The Gambia is the smallest mainland African state that is situated in West Africa. The Gambia is almost entirely bordered by Senegal except for the western shorelines along the Atlantic Ocean. The Gambia is located on both sides of the lower reaches of River Gambia, which stretches through the center of the country before emptying into the Atlantic Ocean. The Gambia occupies an area of about 4,127 square miles and had a population of over 1,857,181 by April 2013. The capital city of The Gambia is Banjul while the largest cities in the country are Brikama and Serekunda.
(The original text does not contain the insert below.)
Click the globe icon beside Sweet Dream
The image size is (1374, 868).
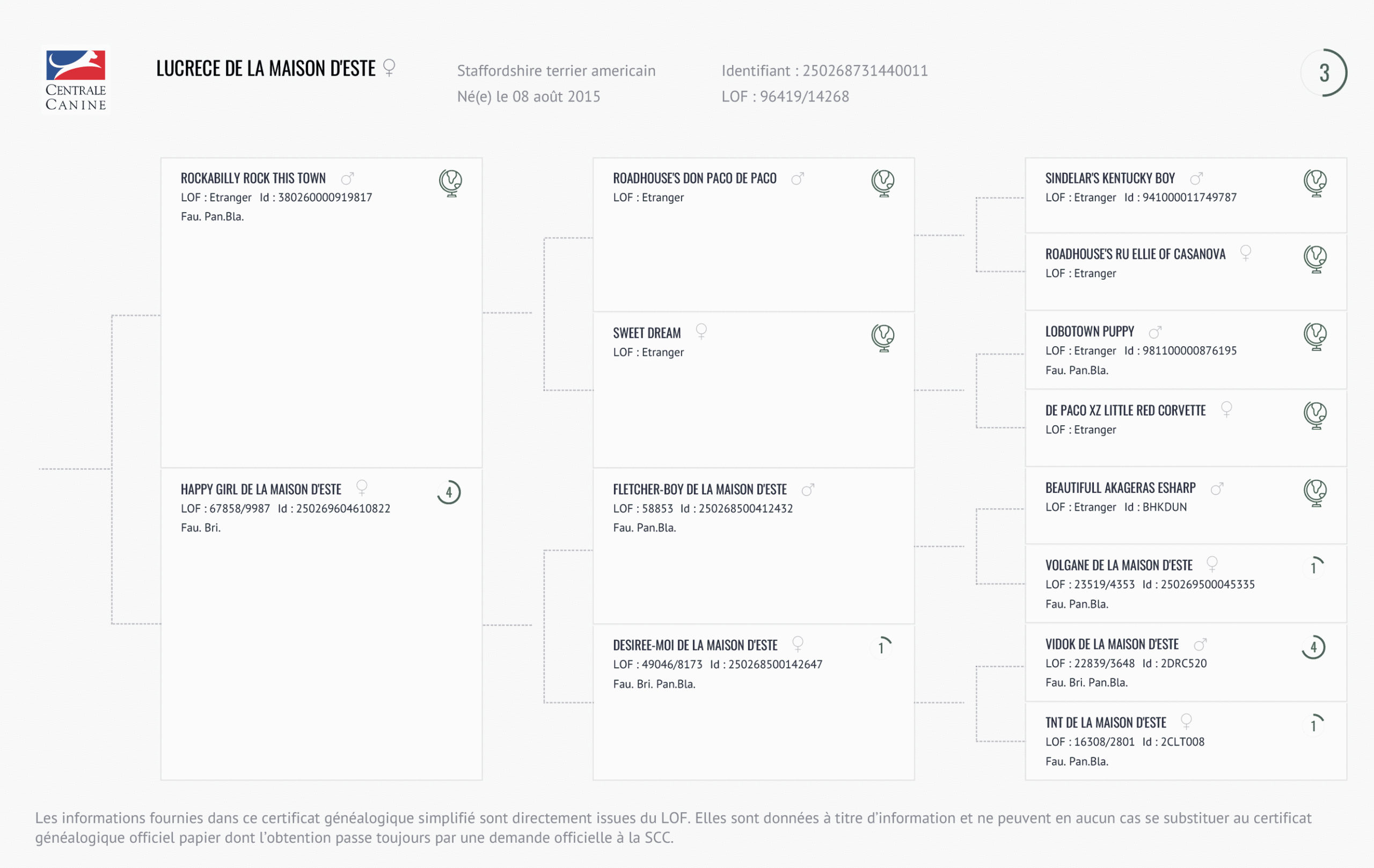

Some of the largest ethnic groups in the Gambia include Mandinka, Wolof, Fula, Serers, Serahule, Jola, and Manjago, among others. The Akus, also known as Krio, is one of the smallest Gambian ethnic group. There are about 3,500 non-Africans living in the country, including families of Lebanese origin (0.23%) and Europeans. A considerable percentage of the Europeans living in the country is the British who were left behind after The Gambia gained its independence. Some of the main ethnic groups in The Gambia include:
The Mandinka community, also known as Malinke or Mandinko, is a West African ethnic group with an estimated population of about 32 million. The Mandinkas belong to the more prominent linguistic family of the Mande Community, which accounts for over 87 million people on the planet. The Mandinkos are the descendants of the Mali Empire which ruled over a large part of West Africa after rising into power in the thirteenth century. The Mandinkos live primarily in the western parts of Africa, particularly in Ivory Coast, Mauritania, Niger, Guinea-Bissau, Senegal, Sierra Leone, The Gambia, Mali, and Guinea. Even though they are found in various states in West Africa, the Mandinko people are not the biggest ethnic group in most of these countries. The Mandinkas are the largest ethnic group in Guinea, Mali, and The Gambia.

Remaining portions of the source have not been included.